Text shown ::
==============================

Of course the politician was very angry and he said to the superintendent, “Throw this man out!”
The superintendent said, “For the first time in seven years, he has said something significant, something meaningful. I cannot throw him out. For seven years he has been uttering nonsense, and now, for the first time, he said something which is not nonsense! I cannot throw him out. But don’t be worried. The doctors say that this man can say only one thing in seven years which will be right. So don’t be worried, he will not disturb you again. In seven years, only for a single moment does he become sane; otherwise he remains insane.”
Even mad people sometime say right things. Even this mad society is sometimes right, otherwise it would not exist. To exist, at least something must be right, otherwise life would become impossible. A reactionary is just the same traditional person who has moved to the other extreme. The traditional person follows the society right or wrong. “Right or wrong this is my country. Right or wrong this is my religion. Right or wrong this is my priest. Right or wrong this is my scripture.” That is the traditional man. Then one day somebody turns to the other extreme. He says, “Right or wrong I am not going to follow society.” This is the reactionary. They are both the same person, no difference.
Who is a rebellious person? The rebellious person is one who does not bother about the society at all – he simply lives through his innermost core. He follows his Tao. If society fits with his inner Tao, good, he goes with society; he is not reactionary. If society does not fit with his inner Tao, he goes alone. He is not a traditional, conventional person. His constant criterion is his inner soul.
Gentleman means one who has been persuaded by society to sell his authentic being and to borrow from society a false mask.

==============================

Data extract ::

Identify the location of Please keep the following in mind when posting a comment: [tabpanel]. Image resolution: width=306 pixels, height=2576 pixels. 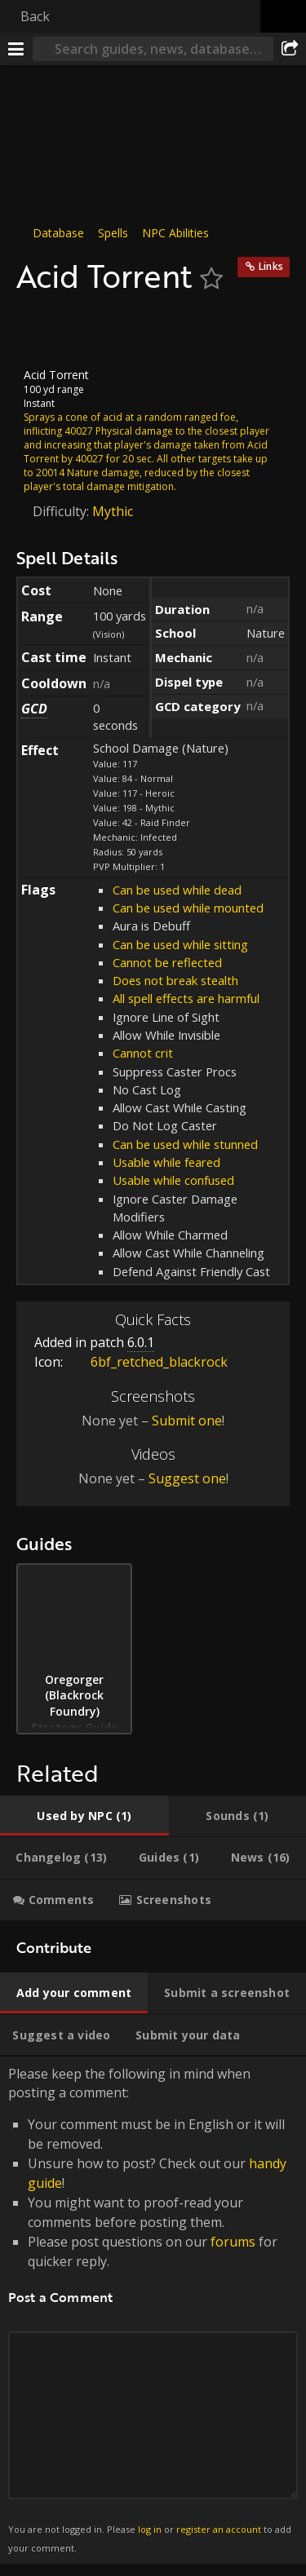
(153, 2310).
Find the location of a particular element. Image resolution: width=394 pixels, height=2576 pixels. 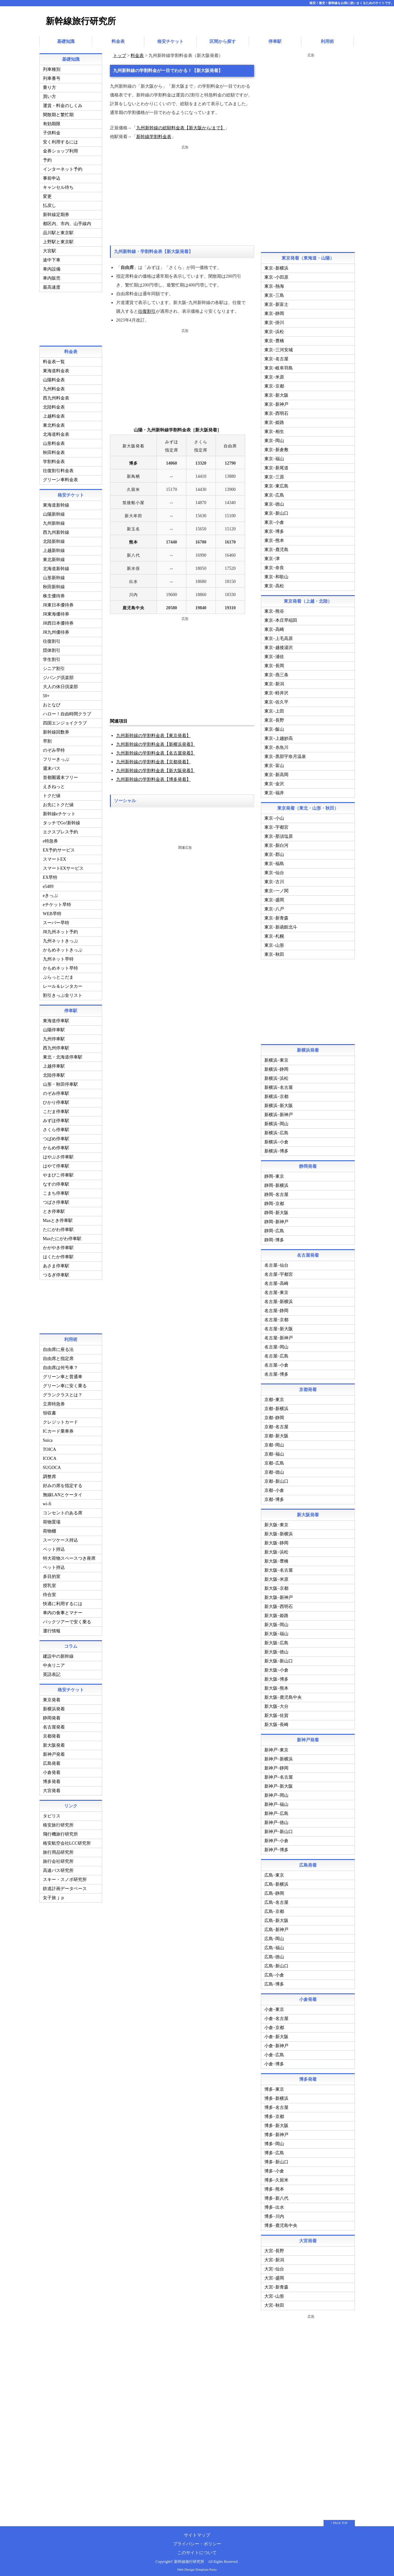

東京−新尾道 is located at coordinates (276, 466).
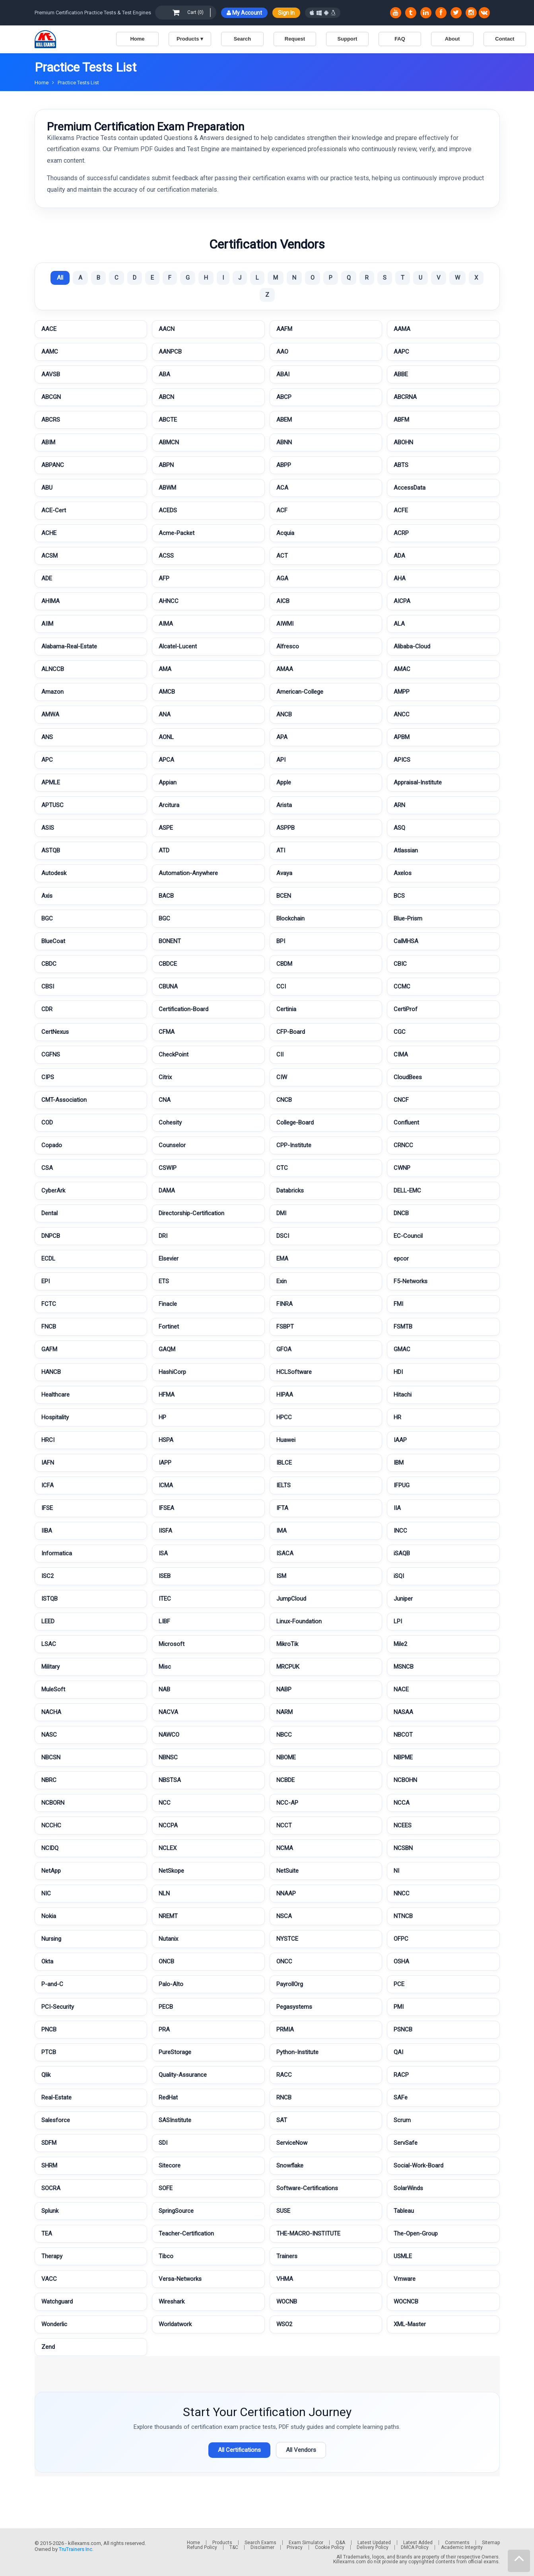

==============================

What is asked ::
(a) In the passage about the rebellious person, what is his constant criterion?
(b) Rewrite the paragraph of the passage about the rebellious person that begins "Who is a rebellious person?" as a short list of its main points.
(c) Continue the passage about the rebellious person after its final sentence.

Task results ::
(a) His inner soul.

(b)
- The rebellious person does not bother about society at all and lives through his innermost core, following his Tao.
- If society fits his inner Tao, he goes with society, so he is not reactionary.
- If it does not fit, he goes alone, so he is not traditional or conventional.
- His constant criterion is his inner soul.

(c)
“Great is death! The gentleman finds rest in it…” Now what has a gentleman to do with rest and death? A gentleman cannot find rest even in life; a gentleman is very repressed. A gentleman must not allow his whole being free play; he denies a thousand and one things, and those boil within him – how can he find rest? If you cannot find rest in life, how are you going to find it in death? Then don’t befool yourself, this is opium. Your hope that something will happen in death which has never happened in life is a drug.
A gentleman has never loved as he wanted to love, a gentleman has never been angry, he has never hated anybody – not that he has not hated, he has just not shown it. All that a gentleman can do is change his expressions; the inner being is never changed. Anger arises in him, but he does not show it – he represses it. So he goes on and on accumulating a thousand and one things inside him which create chaos, which are boiling inside. He can burst any moment – a gentleman is a dangerous person to live with. Never live with a gentleman, or with a lady. A woman is beautiful, a lady is ugly. A woman is natural, a lady is fabricated.
One bum arrived at the office of a psychiatrist, very beggarly, hungry, dirty, and the psychiatrist said, “I can see that you will not even have enough to pay the fee, but I feel sorry for you. What do you do for your living?”
And the bum said, “I have fabricated three million houses.”
And the psychiatrist shouted, “This is a lie!”
And the bum laughed and said, “Didn’t I say they were all fabricated?”
Fabricated – the gentleman, the lady, are fabricated people, just cultivated, painted, not true, not honest. When they feel anger, they smile; when they hate you, they embrace you. You can never depend on them; you can never decide when they are really smiling and when they are pretending. In fact, after long practice, even they cannot decide whether they were really laughing or pretending to laugh, whether they really loved this woman or they were just pretending.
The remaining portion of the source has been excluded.